Directions for this task:
Can you rewrite the items starting with the line with "The height and" and going on through the line with "pos(968,756)", putting "blue" in place of "green" and changing nothing else?

---- Record extracts

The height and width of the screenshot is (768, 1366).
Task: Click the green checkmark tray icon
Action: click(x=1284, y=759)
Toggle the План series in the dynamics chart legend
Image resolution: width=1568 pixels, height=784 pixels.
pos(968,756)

--------
---- Record extracts

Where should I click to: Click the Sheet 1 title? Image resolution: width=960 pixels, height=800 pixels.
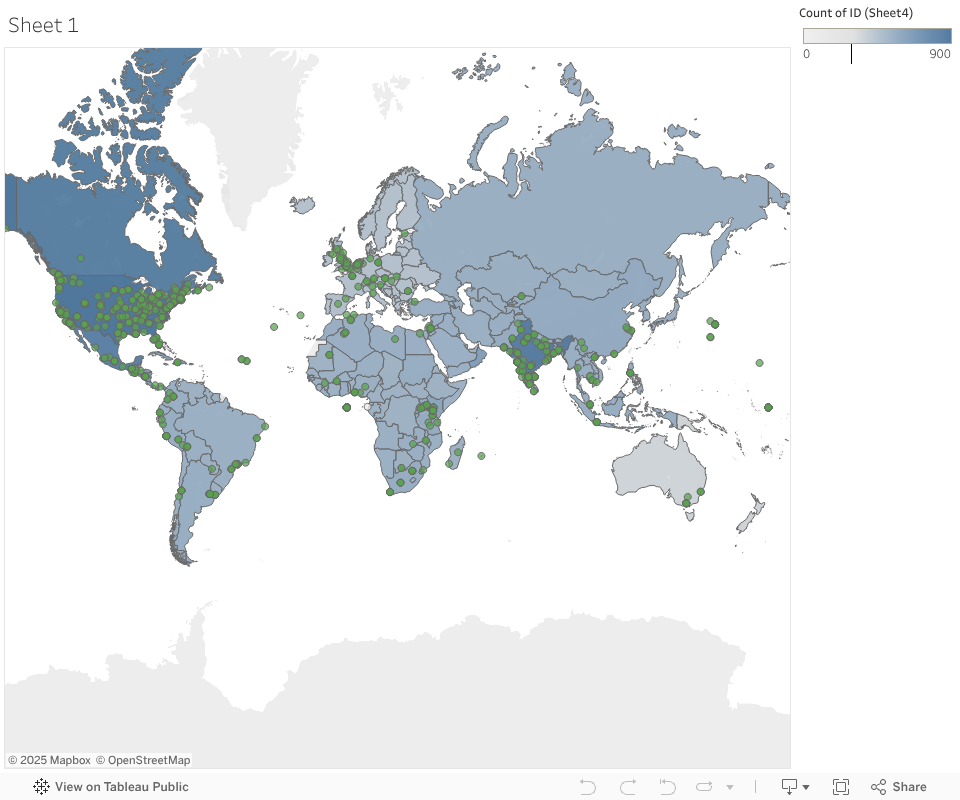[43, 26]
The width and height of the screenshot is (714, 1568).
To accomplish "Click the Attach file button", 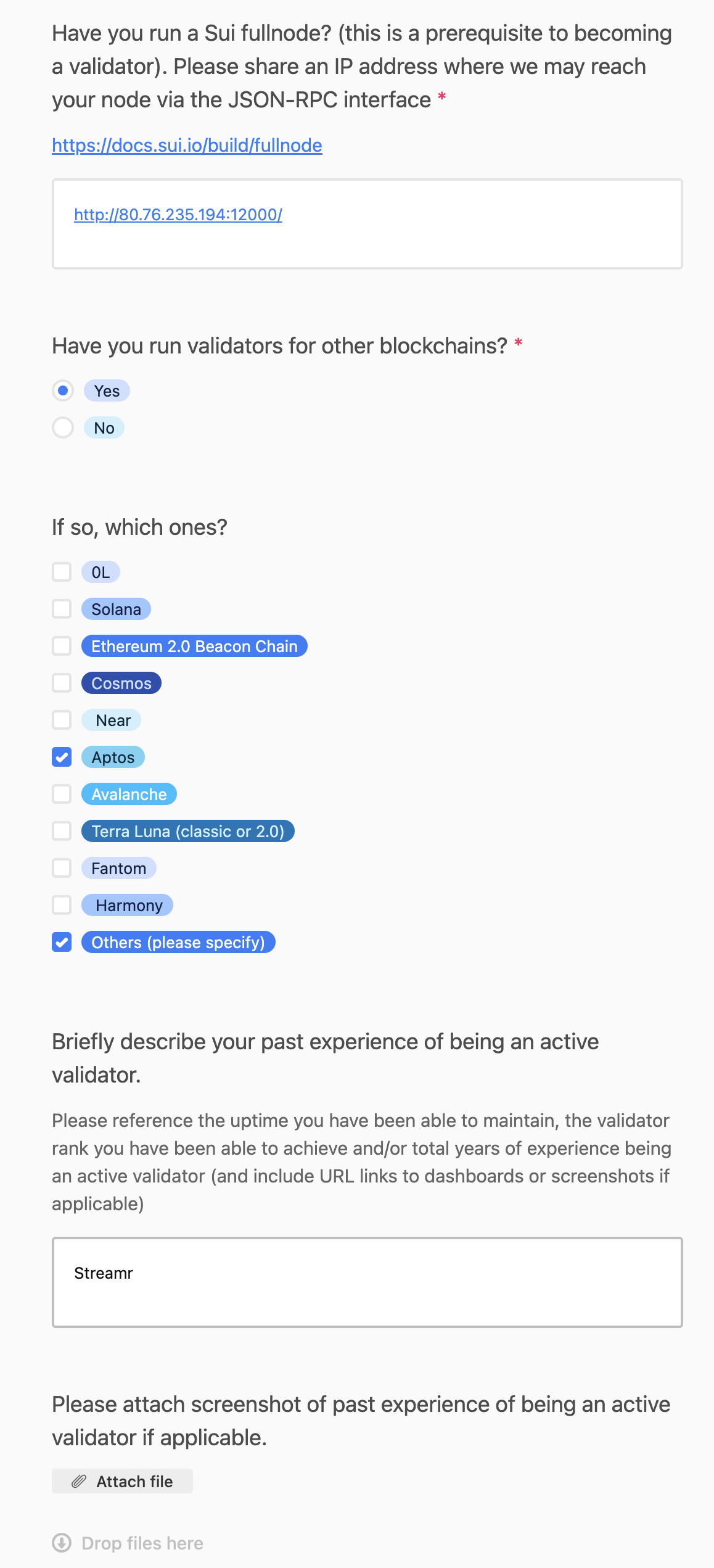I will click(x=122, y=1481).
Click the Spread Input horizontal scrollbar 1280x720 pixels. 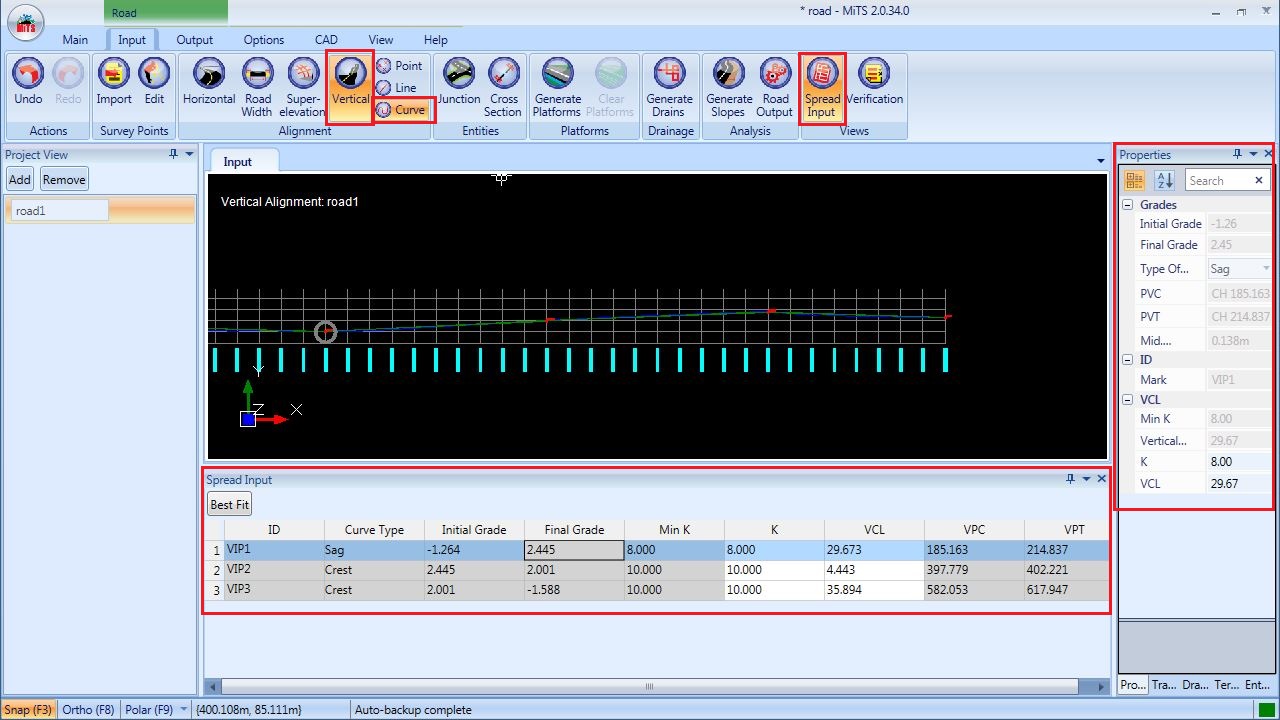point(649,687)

--------
---- Record extracts

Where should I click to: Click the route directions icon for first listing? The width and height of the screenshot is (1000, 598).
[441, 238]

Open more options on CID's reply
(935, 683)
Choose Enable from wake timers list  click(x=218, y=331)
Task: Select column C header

--------

Complete answer:
The height and width of the screenshot is (768, 1366).
Task: Click the blue checkmark tray icon
Action: click(x=1284, y=759)
Toggle the План series in the dynamics chart legend
Image resolution: width=1568 pixels, height=784 pixels.
pos(968,756)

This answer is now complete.